La théologie chrétienne a-t-elle pour tâche de rendre acceptable le message de l’Évangile, d’en atténuer le scandale, d’intégrer largement les découvertes de l’esprit humain, quitte à laisser tomber certains dogmes décidément incompatibles avec nos plus récentes lumières ? Ou bien doit-elle, tout au contraire, assumer le scandale, montrer sa permanente et salutaire nécessité, annoncer aux hommes une vérité qui n’est pas justiciable de leurs mesures puisqu’elle est le jugement de tous nos jugements et la « crise » de tous nos problèmes ? Mais si l’on opte pour le scandale et non pour les adaptations, qui voudra recevoir ce message ? « L’âme moderne » décontenancée par l’échec de ses idéaux, demande des apaisements ou des directions positives. Faut-il encore ajouter à son trouble, l’aggraver, le rendre littéralement insupportable ?

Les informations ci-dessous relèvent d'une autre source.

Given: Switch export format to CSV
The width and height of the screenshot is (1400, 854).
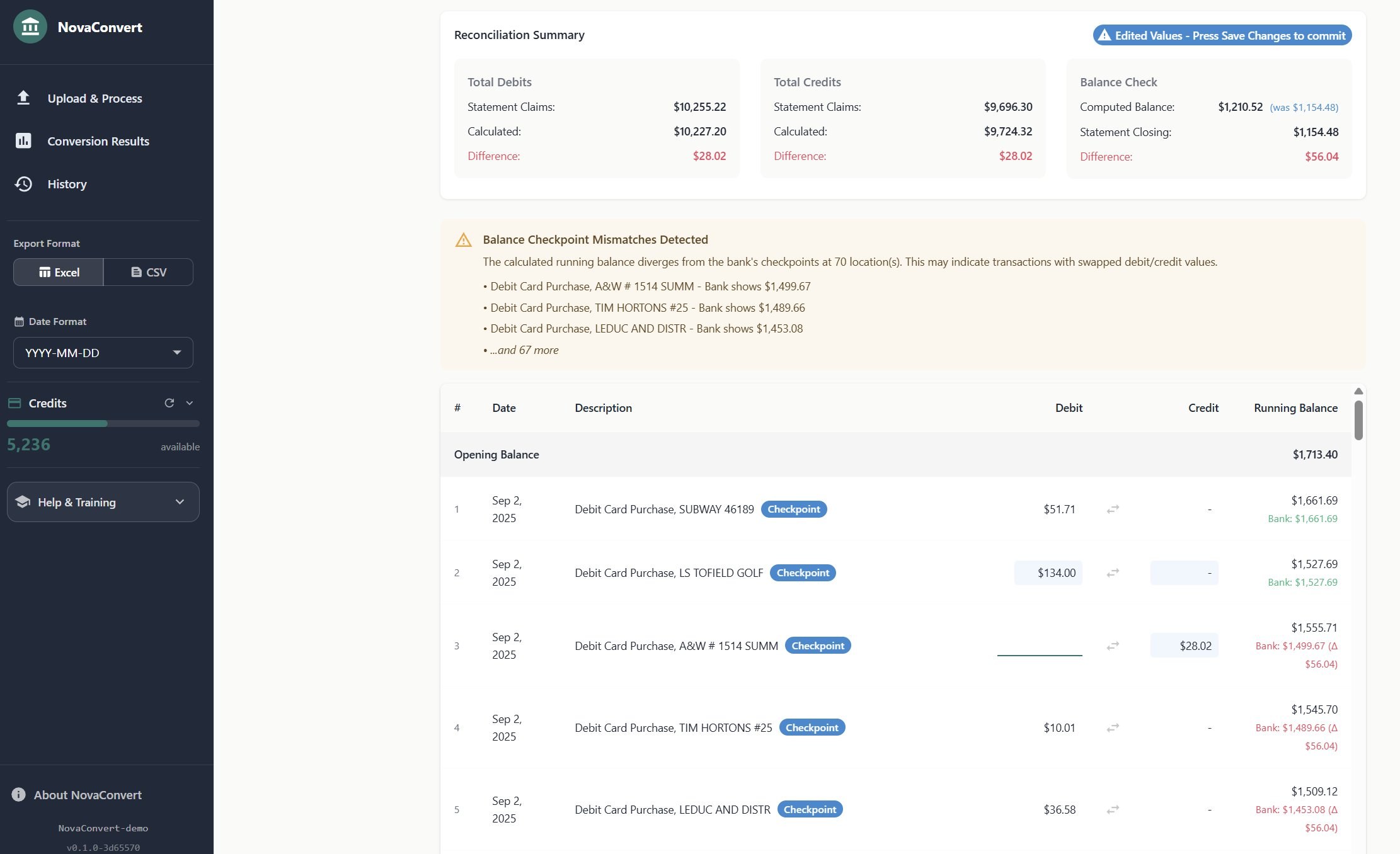Looking at the screenshot, I should point(149,272).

Telles étaient les questions que se posait, vers la fin de la guerre, dans le presbytère d’un village de la Suisse allemande, un jeune pasteur, Karl Barth. Autour de lui, c’était l’écho des bombardements, les cartes de pain, des menaces de violences sociales. Que devenaient, dans tout cela, les belles synthèses de la théologie libérale ? L’arrière-plan de bourgeoisie et d’optimisme culturel sur lequel, trop souvent, elles s’étaient appuyées, la guerre et la révolution le bouleversaient brutalement, mettant à nu les vraies raisons, les vrais problèmes. « Pasteur, je devais parler à des hommes aux prises avec les contradictions inouïes de la vie, et leur parler du message non moins inouï de la Bible, de cette Bible qui se pose comme une nouvelle énigme en face des contradictions de la vie. Souvent ces deux grandeurs, la vie et la Bible, m’ont fait l’effet — ne me le font-elles pas encore ? — d’être Charybde et Scylla. Si c’est cela l’origine et le but de la prédication chrétienne, me disais-je, qui donc doit, qui donc peut être pasteur et prêcher ? »

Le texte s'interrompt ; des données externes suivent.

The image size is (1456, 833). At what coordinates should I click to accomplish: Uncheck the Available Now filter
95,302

Tourmenté par cette question à laquelle il ne peut ni ne veut se soustraire, Karl Barth se met à relire l’Épître aux Romains, la plus inquiétante sans doute, pour notre esprit critique. Il résulte de cette étude un gros livre que trois éditeurs refusent mais qui paraît finalement en librairie après la guerre. Aventure étonnante que celle de ce commentaire né de la détresse quotidienne d’un obscur pasteur de campagne, et dans lequel, soudain, toute l’Allemagne intellectuelle découvre l’expression poignante de son angoisse intime, mais aussi, et enfin, une réponse. Une réponse plus soucieuse de ce qui est vrai que de ce qui rassure, une réponse qui ne veut s’adresser qu’à ces « questions dernières » de notre vie, celle devant lesquelles nous fuyons toujours — et c’est là justement le principe de notre inquiétude.

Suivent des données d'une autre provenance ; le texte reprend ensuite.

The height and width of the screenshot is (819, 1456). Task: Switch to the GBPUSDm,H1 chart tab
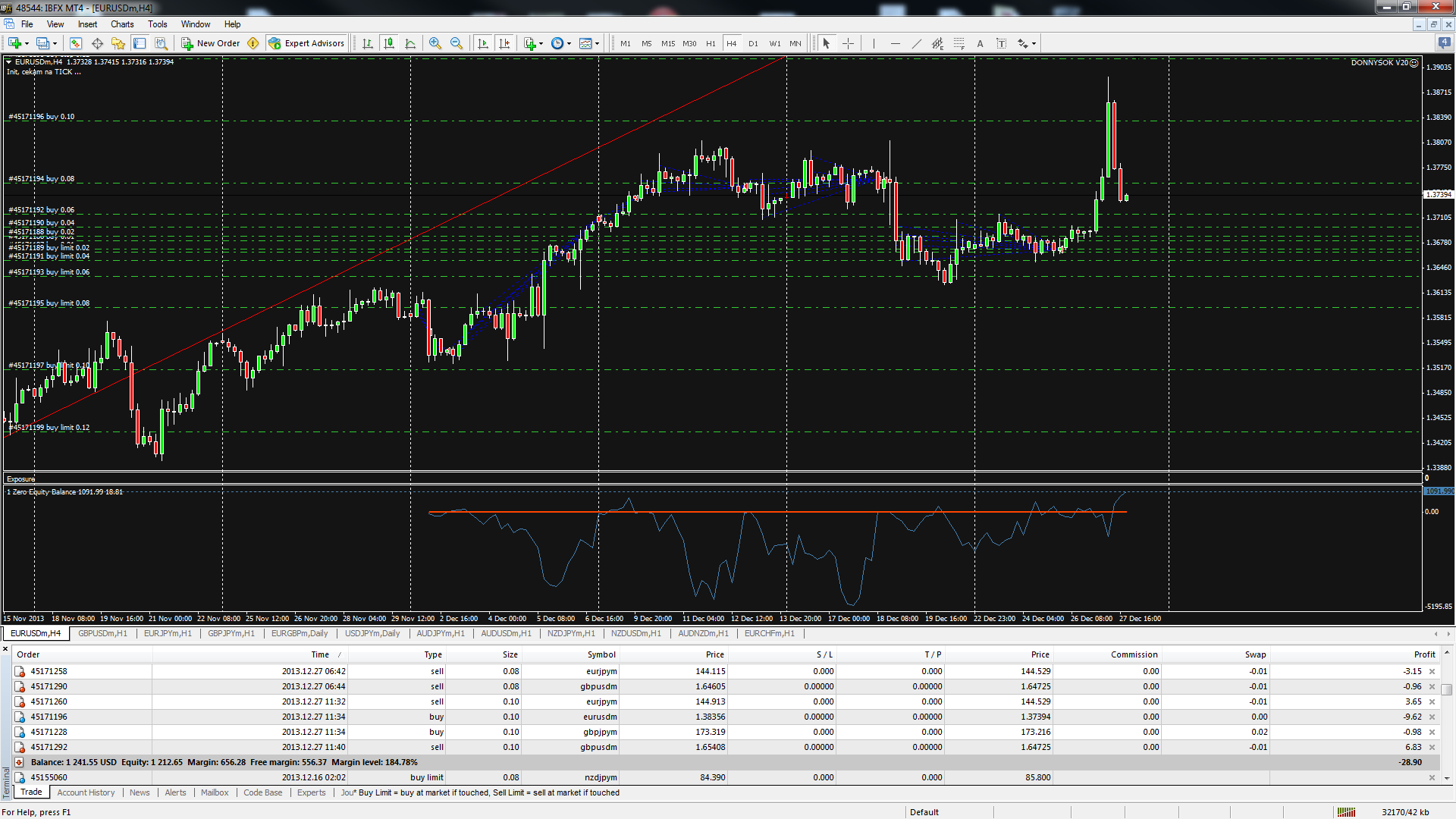[102, 633]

« Nos auditeurs attendent de nous que nous les comprenions mieux qu’ils ne se comprennent eux-mêmes… Si nous ne prenons pas les hommes au sérieux quand la détresse de leur existence les a conduits à nous, je le répète, si nous ne les prenons pas davantage au sérieux qu’ils ne le font eux-mêmes, comment aurions-nous le droit de nous étonner que, pour la plupart, ils prennent peu à peu l’habitude de délaisser l’Église et de nous abandonner, seuls avec ces bien-disposés et ces timorés dont j’ai parlé. » Ce ton ne pouvait pas tromper. Il y avait là un homme, une puissance. Le défi de Marx et de Nietzsche était relevé. Le tirage du Römerbrief alla au vingtième mille. Barth, nommé professeur à l’Université de Bonn, exerce depuis dix ans une influence qu’on peut qualifier de révolutionnaire sur la pensée protestante dans le monde entier.

Quel est donc le contenu de cette œuvre, où est le secret de son incomparable virulence ? Les essais que viennent de traduire MM. Pierre Maury et A. Lavanchy sous le titre Parole de Dieu et Parole humaine donneraient une idée sinon de la pensée barthienne dans son plein développement, du moins de ses thèmes initiaux, de sa « problématique » particulière.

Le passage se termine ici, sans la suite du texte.